“Los ritos son acciones simbólicas. Transmiten y representan aquellos valores y órdenes que mantienen cohesionada una comunidad. Generan una comunidad sin comunicación, mientras que lo que predomina hoy es una comunicación sin comunidad.” Byung-Chul Han, La desaparición de los rituales, Editorial Herder.
Me muevo lenta en mi hilera. Escucho atenta sobre todo los momentos de silencio de voz humana que se interrumpen al grito de ¡caja! o con los cantos del cancionero folclórico gallego que se saben e interpretan emocionantes las compañeras de vendimia.
“La escucha en silencio une a los hombres y genera una comunidad sin comunicación”, dice Byung-Chul Han cuando reflexiona sobre la fiesta del sabbat y la religión. El silencio no es el descanso de una actividad; la correcta actividad deviene de escuchar la instrucción que dicta el silencio. Todo lo demás es ruido. El ruido aturde y desconcierta. Nos pierde.
¿Eres capaz de esperar inmóvil hasta que tu barro sedimente lo suficiente y el agua vuelva a estar clara? ¿Eres capaz de esperar inmóvil hasta que la acción correcta aparezca?, nos interpela el Tao.
Los humanos modernos vamos aturdidos. Atrapados primero en una rueda de hamster más o menos de lujo en procura de trabajo y dinero -la mayoría hoy malvive o se desvive buscando el trabajo que le dé ¿seguridad?- nos sobrevino una pandemia que trasciende los temores conocidos y los eleva al plano del terror, nos des-conecta de nuestra voz interior. Sin embargo, como especie, somos resilientes, buscamos contra viento, marea y pandemia, maneras de seguir vivos pero mejores, de mantener viva nuestra comunidad, de re-conectar con nuestra pertenencia a la vida una. Cuando trabajamos en rituales como la vendimia, tenemos la oportunidad de experimentar que todo es parte del todo, que es como mejor se me ocurre definir lo que en inglés el maestro zen Thich Nhat Hanh nombra como interbeing.
Estamos ante la maravillosa oportunidad de ejecutar la música del artesano compuesta de cabeza, mano y corazón.
Me muevo lenta en mi hilera a dos metros de mi compañera enmascarada.

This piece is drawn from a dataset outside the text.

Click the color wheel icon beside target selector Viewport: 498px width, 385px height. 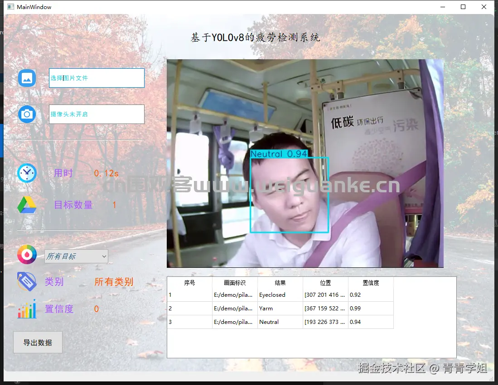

La vendimia 2020 pasará a la historia como rara. El aire está cargado, sin embargo se vibra entusiasmo -En-Theos, llevar a Dios dentro-. De modo más o menos consciente somos espiritualidad que obra de argamasa y da sentido a nuestra vida en la Tierra.

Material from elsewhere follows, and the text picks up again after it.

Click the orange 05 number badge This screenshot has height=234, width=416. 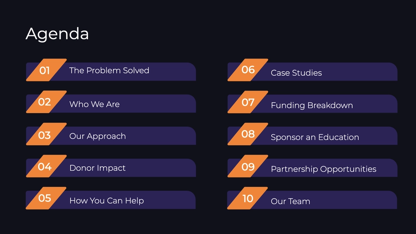point(46,198)
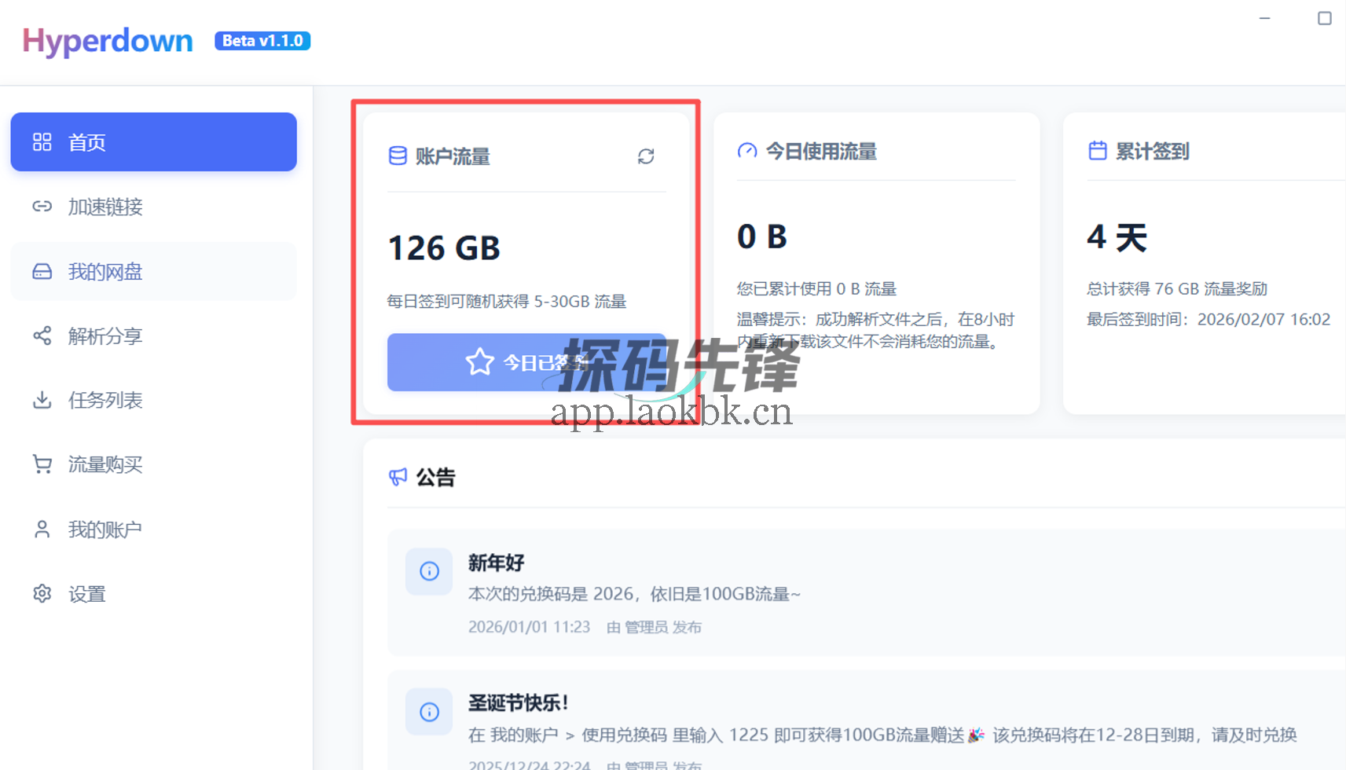Click the hard-drive icon beside 我的网盘
Image resolution: width=1346 pixels, height=770 pixels.
coord(42,271)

Cualquier trabajo agrícola de escala artesana puede hacerlo y lo hace, pero la vendimia además es un ritual; un acto que sabemos se repite de modo sistemático cargado de emoción que da profundidad a nuestro existir y colabora en la búsqueda de sentido.
Me muevo lenta en mi hilera a dos metros de mi compañera debidamente enmascarada. Escucho los sonidos del silencio de voz humana. Los reconozco. No floto en el vacío, no estoy perdida, estamos juntos, aquí y ahora, ejecutando la música que dicta el corazón. Mi compañera de hilera me lo confirma interrumpiendo apenas el silencio con un susurro: “Me encanta este sonido”.

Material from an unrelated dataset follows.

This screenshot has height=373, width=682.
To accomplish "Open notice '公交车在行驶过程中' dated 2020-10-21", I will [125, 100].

Coincidimos. Nuestros corazones están afinados. Busco cómo nombrarlo. Lo describo. Es una percusión metálica afilada y seca cuyo eco resuena entre hileras, en los valles y también in pectore; hay una armonía entre lo de afuera y lo de adentro como si fuéramos Uno, volviendo difuso el límite.
Busco en mi banco mental de datos sonoros, lo siento, mis ojos se mueven inquietos, buscan ordenar letras que danzan en el aire como colibríes volando en círculos. De pronto la calma. Las letras dejan de bailar, se aquietan. Clac, clac, clac, encajan todas formando la onomatopeya.
El sonido metálico y seco de las tijeras que retumba pegado al corazón es chuic, chuic, chuic, y comprendo entonces que la vendimia suena a beso.
Un beso cuyo eco vibrará dentro nuestro hasta el año que viene cuando el ritual se repita.
¿Estaremos escuchando todos lo mismo?